__WRITTEN EXERCISE__: Revise the records from the start through the line containing "Action: click(176, 209)", replacing "Screen dimensions" with "Screen size" and leaving everything else unchanged. Give only those lines, and leave the pictures out.

** start of EXTRACTED DATA **

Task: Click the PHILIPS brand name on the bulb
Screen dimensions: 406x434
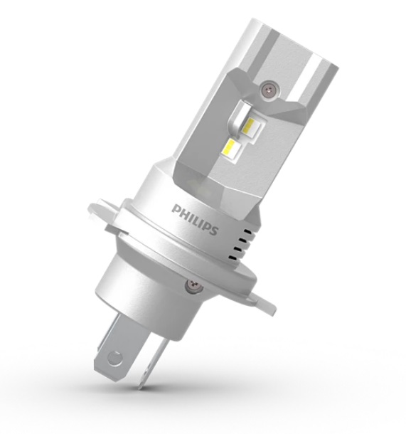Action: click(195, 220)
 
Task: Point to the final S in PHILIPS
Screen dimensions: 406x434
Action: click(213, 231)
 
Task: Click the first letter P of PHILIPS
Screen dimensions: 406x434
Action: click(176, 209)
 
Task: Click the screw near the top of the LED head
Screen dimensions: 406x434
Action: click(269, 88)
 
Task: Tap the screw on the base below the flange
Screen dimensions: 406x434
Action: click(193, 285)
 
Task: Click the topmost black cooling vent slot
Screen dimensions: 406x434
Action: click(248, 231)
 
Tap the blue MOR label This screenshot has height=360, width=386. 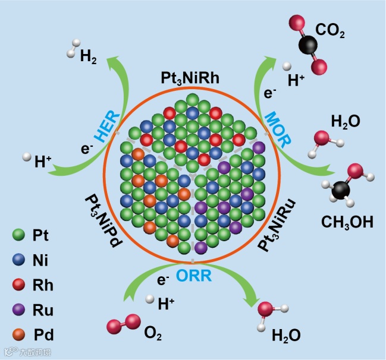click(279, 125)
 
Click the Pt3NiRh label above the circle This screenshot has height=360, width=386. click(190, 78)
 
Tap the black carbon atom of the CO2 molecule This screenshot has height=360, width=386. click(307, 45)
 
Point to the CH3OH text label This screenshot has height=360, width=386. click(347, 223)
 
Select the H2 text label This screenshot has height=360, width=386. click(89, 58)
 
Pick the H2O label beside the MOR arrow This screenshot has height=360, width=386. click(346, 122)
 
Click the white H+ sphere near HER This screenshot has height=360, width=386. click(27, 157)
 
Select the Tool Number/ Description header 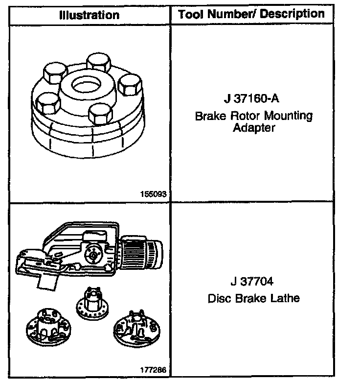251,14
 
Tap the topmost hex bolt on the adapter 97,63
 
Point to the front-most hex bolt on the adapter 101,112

** end of EXTRACTED DATA **

__FINISHED ANSWER__:
Task: Click the PHILIPS brand name on the bulb
Screen size: 406x434
Action: click(195, 220)
 
Task: Point to the final S in PHILIPS
Screen size: 406x434
Action: click(213, 231)
 
Task: Click the first letter P of PHILIPS
Screen size: 406x434
Action: click(176, 209)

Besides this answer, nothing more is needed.